Content starts

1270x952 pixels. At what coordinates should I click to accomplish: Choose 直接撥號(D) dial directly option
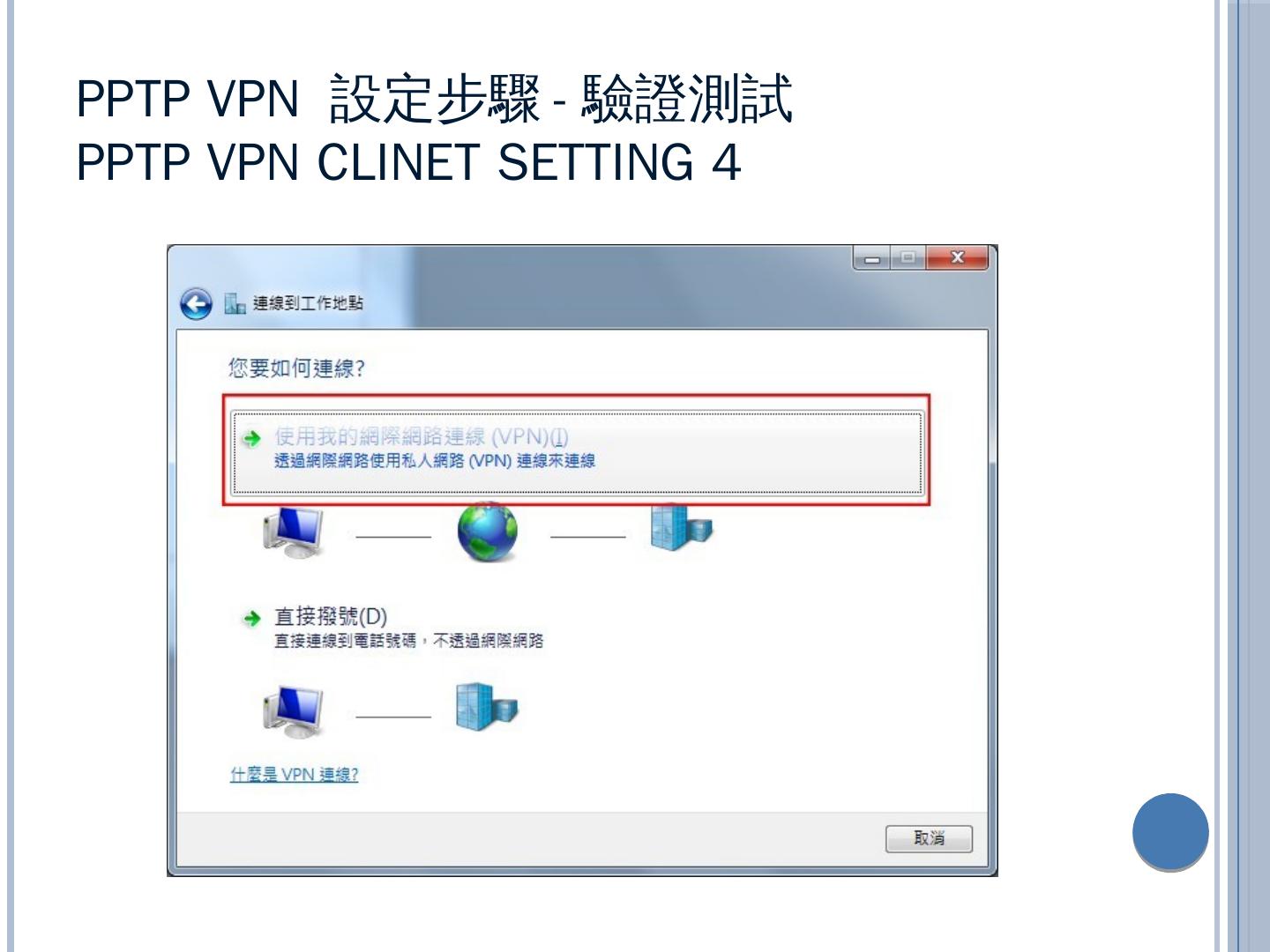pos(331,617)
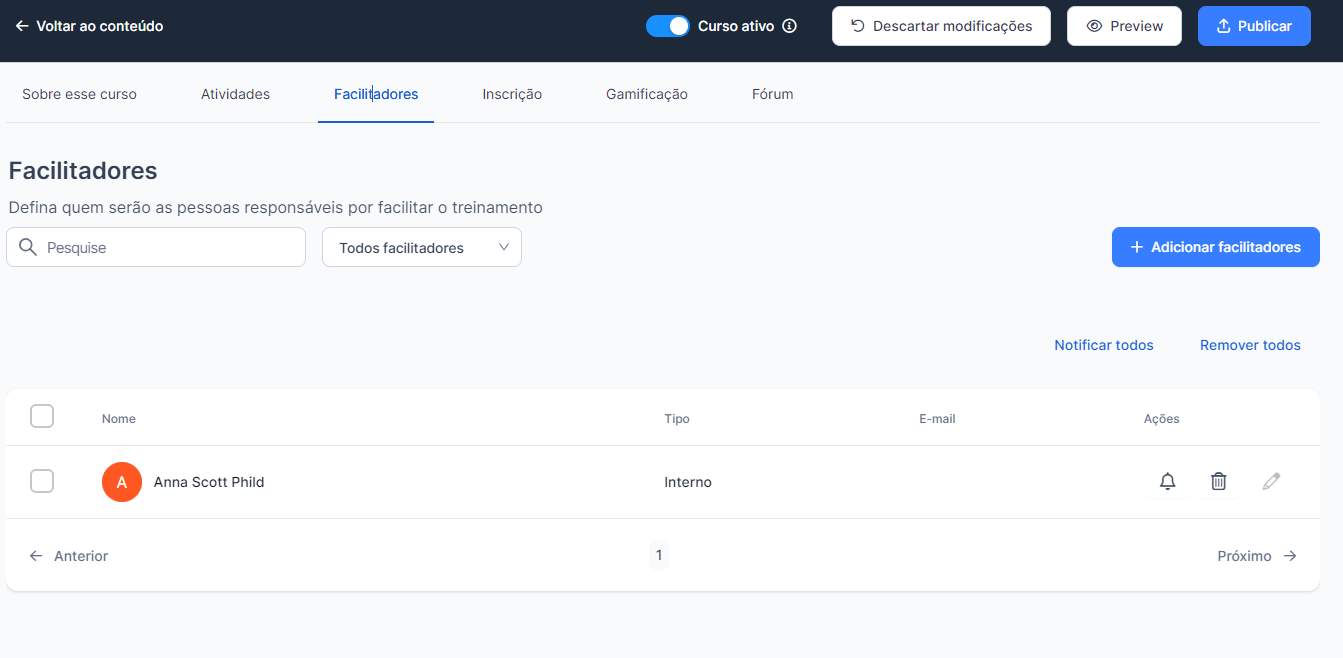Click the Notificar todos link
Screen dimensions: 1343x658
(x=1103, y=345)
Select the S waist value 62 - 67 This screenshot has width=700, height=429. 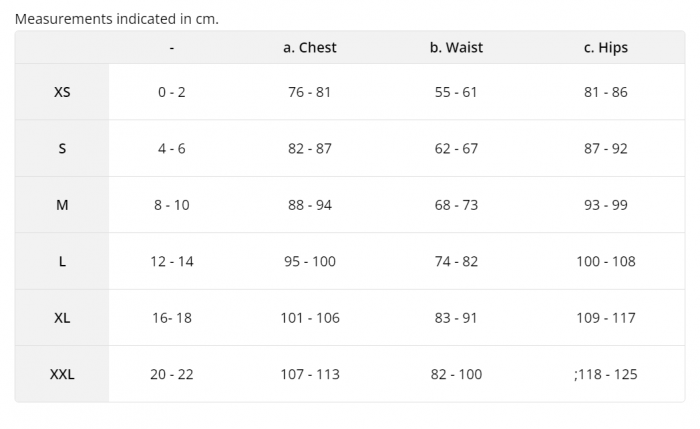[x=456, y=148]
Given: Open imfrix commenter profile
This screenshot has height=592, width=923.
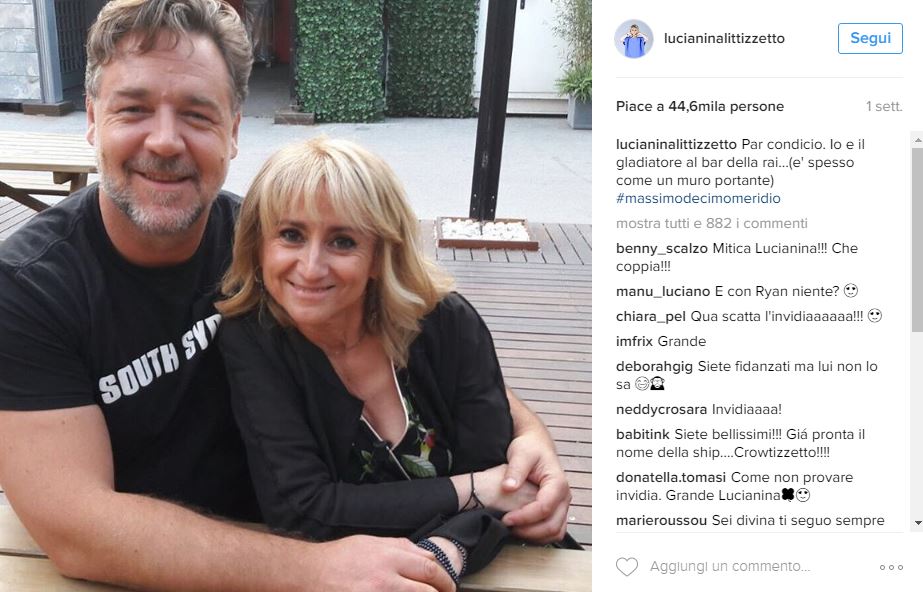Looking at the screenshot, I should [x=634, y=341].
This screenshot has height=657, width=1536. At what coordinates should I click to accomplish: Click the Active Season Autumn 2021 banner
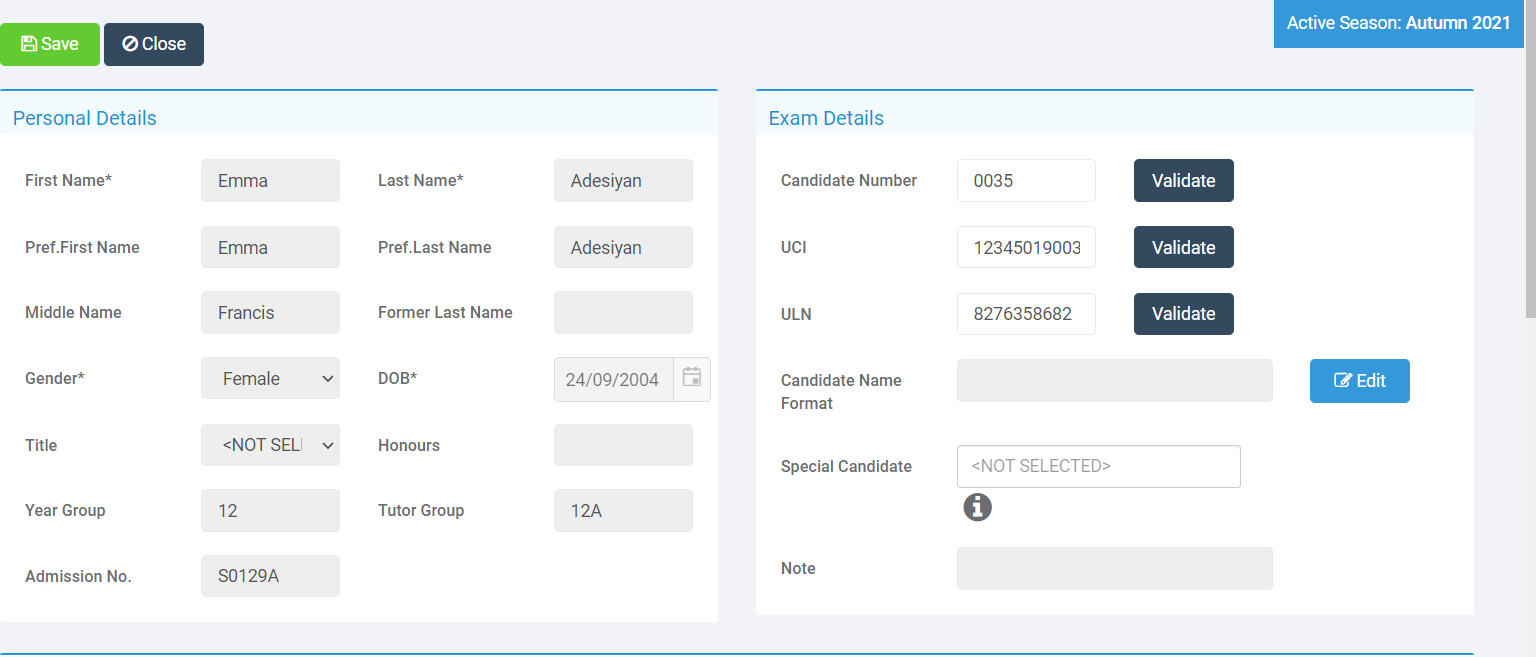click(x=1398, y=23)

Content ends

* Directions for this task:
Give the lines from the one containing "Given: Open imfrix commenter profile" through the final line of the material again, exactly and in full, but without pictures.

* Task solution:
Given: Open imfrix commenter profile
This screenshot has height=592, width=923.
Looking at the screenshot, I should [x=634, y=341].
This screenshot has height=657, width=1536. At what coordinates should I click to accomplish: Click the Active Season Autumn 2021 banner
click(x=1398, y=23)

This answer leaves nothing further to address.